## How to complete this task
Report each line from the listing that the string "group" appears in.

## Given data
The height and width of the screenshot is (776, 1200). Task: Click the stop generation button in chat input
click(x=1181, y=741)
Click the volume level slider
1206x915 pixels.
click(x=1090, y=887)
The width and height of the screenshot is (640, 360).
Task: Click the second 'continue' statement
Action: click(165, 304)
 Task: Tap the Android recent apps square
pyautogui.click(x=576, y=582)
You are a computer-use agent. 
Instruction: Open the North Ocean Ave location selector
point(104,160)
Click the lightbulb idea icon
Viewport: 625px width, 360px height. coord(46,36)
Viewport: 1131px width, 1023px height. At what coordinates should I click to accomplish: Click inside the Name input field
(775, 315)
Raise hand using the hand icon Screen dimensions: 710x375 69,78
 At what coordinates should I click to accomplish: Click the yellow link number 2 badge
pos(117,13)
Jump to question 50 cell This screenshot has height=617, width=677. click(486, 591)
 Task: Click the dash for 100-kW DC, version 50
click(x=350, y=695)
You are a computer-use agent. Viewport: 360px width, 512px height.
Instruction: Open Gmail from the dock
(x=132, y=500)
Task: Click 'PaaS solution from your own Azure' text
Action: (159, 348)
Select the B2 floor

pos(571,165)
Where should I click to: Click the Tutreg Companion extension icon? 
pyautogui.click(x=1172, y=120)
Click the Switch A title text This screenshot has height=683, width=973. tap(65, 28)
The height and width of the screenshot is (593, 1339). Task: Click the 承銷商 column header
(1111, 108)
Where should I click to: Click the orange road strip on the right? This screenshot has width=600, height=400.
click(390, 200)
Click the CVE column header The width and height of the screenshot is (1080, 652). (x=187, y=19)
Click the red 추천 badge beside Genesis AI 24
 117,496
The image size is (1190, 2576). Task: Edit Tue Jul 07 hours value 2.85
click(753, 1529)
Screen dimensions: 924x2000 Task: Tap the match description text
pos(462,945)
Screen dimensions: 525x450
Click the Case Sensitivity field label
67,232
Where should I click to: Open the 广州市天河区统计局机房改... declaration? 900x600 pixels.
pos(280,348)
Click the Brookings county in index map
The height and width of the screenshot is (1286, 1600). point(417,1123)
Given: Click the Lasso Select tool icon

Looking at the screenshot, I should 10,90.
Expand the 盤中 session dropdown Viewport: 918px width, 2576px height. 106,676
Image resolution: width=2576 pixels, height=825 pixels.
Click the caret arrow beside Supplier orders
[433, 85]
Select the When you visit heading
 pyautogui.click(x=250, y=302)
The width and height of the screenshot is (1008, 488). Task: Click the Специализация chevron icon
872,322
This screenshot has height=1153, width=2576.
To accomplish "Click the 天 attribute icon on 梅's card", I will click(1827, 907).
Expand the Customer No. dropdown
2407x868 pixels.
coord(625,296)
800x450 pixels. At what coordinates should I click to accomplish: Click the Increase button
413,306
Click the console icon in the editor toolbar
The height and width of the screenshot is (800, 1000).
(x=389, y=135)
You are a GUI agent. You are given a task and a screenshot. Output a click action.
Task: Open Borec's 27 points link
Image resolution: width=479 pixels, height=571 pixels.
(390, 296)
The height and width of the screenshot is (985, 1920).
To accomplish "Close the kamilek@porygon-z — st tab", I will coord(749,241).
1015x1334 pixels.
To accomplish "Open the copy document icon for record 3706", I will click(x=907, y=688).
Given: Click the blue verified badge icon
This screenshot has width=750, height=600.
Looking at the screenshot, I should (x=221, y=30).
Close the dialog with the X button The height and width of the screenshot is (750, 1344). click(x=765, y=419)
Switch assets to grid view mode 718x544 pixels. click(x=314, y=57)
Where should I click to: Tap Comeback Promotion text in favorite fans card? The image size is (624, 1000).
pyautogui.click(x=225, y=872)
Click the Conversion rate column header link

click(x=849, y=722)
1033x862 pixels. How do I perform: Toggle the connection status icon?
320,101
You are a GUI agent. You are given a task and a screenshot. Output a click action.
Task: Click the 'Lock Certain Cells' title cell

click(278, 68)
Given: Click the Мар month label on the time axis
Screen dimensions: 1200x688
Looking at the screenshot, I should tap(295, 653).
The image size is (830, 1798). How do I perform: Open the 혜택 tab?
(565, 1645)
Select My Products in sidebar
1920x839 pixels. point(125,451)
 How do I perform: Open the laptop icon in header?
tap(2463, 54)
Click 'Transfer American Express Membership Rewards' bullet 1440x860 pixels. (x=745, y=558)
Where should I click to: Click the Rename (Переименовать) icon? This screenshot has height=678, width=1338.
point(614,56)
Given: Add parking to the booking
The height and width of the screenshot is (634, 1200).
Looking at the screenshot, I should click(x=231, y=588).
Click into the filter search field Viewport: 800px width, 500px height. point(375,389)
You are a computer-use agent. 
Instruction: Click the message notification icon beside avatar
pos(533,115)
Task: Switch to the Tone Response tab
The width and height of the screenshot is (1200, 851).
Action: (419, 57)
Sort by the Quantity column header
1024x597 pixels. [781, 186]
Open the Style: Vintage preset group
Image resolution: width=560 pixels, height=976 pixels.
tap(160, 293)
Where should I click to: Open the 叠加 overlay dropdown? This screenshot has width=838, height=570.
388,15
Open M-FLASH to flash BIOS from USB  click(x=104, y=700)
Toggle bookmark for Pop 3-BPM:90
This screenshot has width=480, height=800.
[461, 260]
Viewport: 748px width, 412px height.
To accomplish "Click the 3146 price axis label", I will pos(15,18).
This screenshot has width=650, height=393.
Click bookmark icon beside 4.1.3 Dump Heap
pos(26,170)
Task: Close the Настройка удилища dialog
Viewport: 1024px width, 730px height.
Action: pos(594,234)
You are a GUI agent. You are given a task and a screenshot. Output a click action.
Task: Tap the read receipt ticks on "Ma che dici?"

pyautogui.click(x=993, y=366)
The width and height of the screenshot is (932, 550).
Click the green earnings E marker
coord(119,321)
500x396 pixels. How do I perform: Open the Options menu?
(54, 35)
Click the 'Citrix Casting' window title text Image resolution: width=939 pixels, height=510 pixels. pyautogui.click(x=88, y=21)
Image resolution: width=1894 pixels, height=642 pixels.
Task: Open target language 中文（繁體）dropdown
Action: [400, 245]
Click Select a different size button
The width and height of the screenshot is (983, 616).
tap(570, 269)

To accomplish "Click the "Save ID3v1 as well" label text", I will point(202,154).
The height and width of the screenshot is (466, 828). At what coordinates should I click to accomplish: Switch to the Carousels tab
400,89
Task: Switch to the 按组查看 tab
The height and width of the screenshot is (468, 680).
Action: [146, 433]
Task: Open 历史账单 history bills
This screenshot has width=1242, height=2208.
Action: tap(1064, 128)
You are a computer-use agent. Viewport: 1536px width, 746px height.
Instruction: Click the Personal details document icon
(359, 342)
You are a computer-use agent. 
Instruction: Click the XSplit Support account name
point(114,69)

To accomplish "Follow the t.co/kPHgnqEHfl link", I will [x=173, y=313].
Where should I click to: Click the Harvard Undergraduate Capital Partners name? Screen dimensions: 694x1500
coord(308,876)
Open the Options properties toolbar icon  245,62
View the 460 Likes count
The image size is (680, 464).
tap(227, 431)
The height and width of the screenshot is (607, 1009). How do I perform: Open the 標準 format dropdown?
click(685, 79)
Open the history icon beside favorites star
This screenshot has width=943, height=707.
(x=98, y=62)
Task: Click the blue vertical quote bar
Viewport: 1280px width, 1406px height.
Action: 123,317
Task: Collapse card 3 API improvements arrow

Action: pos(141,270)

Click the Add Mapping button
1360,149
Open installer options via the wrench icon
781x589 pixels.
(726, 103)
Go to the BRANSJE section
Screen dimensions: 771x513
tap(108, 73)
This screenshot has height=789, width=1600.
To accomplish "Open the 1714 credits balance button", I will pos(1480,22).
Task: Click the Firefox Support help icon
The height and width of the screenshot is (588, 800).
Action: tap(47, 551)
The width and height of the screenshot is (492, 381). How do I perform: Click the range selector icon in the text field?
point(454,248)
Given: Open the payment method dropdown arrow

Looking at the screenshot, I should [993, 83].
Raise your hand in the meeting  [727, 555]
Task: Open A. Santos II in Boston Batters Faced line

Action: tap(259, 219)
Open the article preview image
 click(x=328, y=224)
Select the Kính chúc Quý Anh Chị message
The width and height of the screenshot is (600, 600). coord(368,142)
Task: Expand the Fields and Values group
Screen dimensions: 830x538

## Your response
Open the Style: Vintage preset group
Task: Expand the Fields and Values group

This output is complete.